Splice site mutation c.325+5G>A in vegfc abolishes the effect of ectopic expression on excessive vessel sprouting. (A) Sequence of the human and zebrafish VEGFC/vegfc orthologs. Alignment of zebrafish and human exon 2 and intron 2–3 highlights the mutated site c.361+5G, which is equivalent to zebrafish c.325+5G. (B) Diagram of constructs used for forced expression of either vegfc-intron2–3 wt or vegfc-intron2–3 c.325+5G>A together with tagRFP in the floorplate, which consists of a 5′ and 3′ Tol2 element, the -2.2Shh promoter region, exon 1–2 of the cDNA of vegfc (Ex1–2), vegfc-intron 2–3 (Int 2) of vegfc (wt or c.325+5G>A), exon 3–7 of vegfc (Ex3–7), an IRES tagRFP cassette, and the activating region Ar-B driving expression in the floorplate. (C) Analysis of vegfc-intron2–3 wt and vegfc-intron2–3 c.325+5G>A overexpression in the floorplate using the transgenic line Tg(flt4^BAC:mCitrine)^hu7135 at 56 hpf.
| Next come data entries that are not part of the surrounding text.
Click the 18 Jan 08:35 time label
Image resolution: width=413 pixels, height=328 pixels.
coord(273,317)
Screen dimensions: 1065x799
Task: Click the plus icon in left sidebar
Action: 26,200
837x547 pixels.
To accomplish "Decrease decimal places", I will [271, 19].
Overexpression of vegfc-intron 2–3 wt led to lymphovenous hypersprouting while forced expression of vegfc-intron2–3 c.325+5G>A had no effect on vessel growth. (D) Quantification of the YFP positive area of vessels surrounding the site of tagRFP expression showed an increased vessel density in zebrafish overexpressing vegfc-intron 2–3 wt but not in zebrafish overexpressing the vegfc-intron 2–3 c.325+5G>A variant. Values are presented as means ± standard error of mean values (SEM). *** p < 0.001, n.s. not significant.
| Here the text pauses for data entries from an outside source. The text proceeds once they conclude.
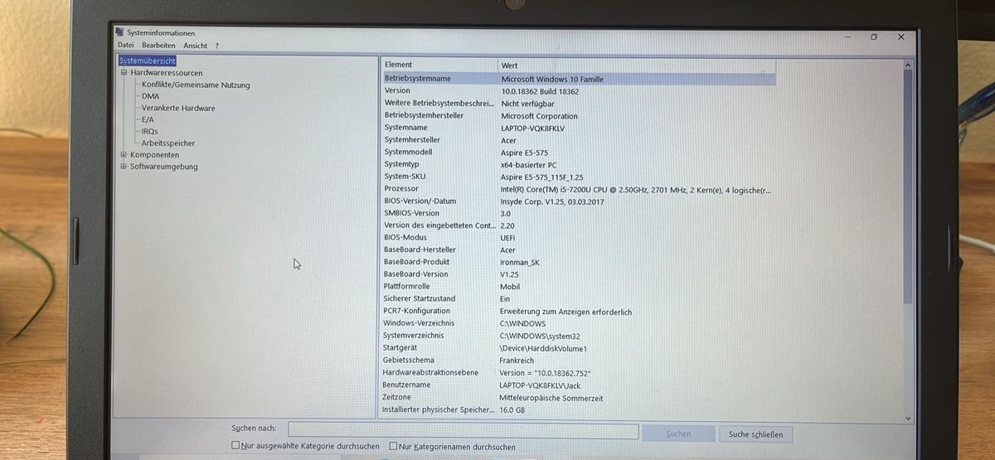The width and height of the screenshot is (995, 460).
Task: Click the Systeminformationen title bar icon
Action: click(x=119, y=33)
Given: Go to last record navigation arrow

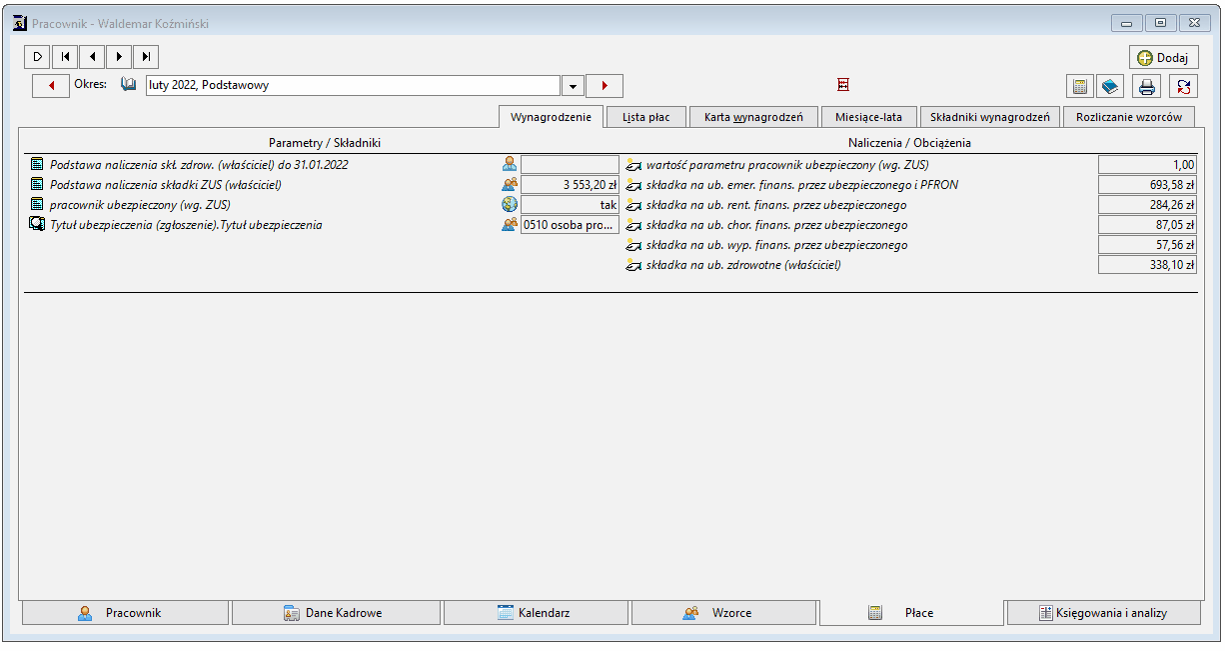Looking at the screenshot, I should 146,57.
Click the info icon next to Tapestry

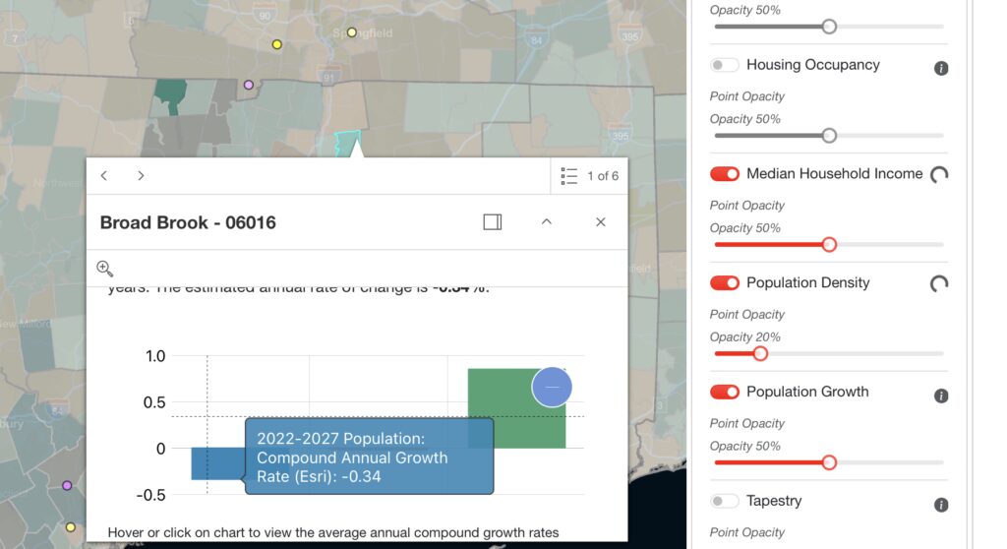(940, 505)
The vegfc c.325+5G>A splice-site variant results in a truncated protein, which does not have dominant negative activity. (A) Diagram of the construct used for overexpression of vegfc-intron 2–3 depicting primers used for RT-PCR (arrows). (B) RT-PCR of zebrafish embryos expressing ShhVegfc-intron 2–3 wt or ShhVegfc-intron 2–3 c.325+5G>A. Embryos expressing the wt form of ShhVegfc-intron 2–3 and the ShhVegfc-intron 2–3 c.325+5G>A variant express a band of 660 bp corresponding to non-spliced RNA or integrated plasmid DNA as well as a second smaller band corresponding to wt ShhVegfc (440 bp) or mutant ShhVegfc (387 bp). Right lane: 100 bp ladder. Non-injected control, nic. (C) Sequencing of cDNA of embryos expressing ShhVegfc-intron 2–3 and the ShhVegfc-intron 2–3 c.325+5G>A variant showing a 53 bp deletion in the ShhVegfc-intron 2–3 c.325+5G>A variant (lower panel). (D) Schematic representation of predicted wild type (top) and mutant (bottom) proteins. Mutant protein consists of the first 91 amino acids of Vegfc containing only a part of the N-terminus of Vegfc but not the VHD or the C-terminus (see Figure 2 for legend). (E) Analysis of co-overexpression of ShhVegfc-intron 2–3 wt and ShhVegfc-intron2–3 c.325+5G>A in the floorplate using the transgenic line Tg(flt4^BAC:mCitrine)^hu7135 and Tg(flt1^enh:tdTomato), which marks venous and lymphatic cells in green and arterial vessels in red at 48 hpf. Expression of ShhVegfc-intron 2–3 wt and ShhVegfc-intron 2–3 c.325+5G>A within the same cell are monitored by the simultaneous expression of mturquoise and tagRFP, respectively. Forced expression of ShhVegfc-intron 2–3 wt in the floorplate led to excessive vessel sprouting comparable with co-overexpression of ShhVegfc-intron 2–3 wt and ShhVegfc-intron 2–3 c.325+5G>A in the floorplate. Arrow heads mark expression of tagRFP and mturquoise in the floorplate. (F) Quantification of lymphovenous sprouting by measuring the YFP positive area surrounding the site of mturquoise/tagRFP expression. Values are presented as means ± standard error of mean values (SEM). n.s. not significant.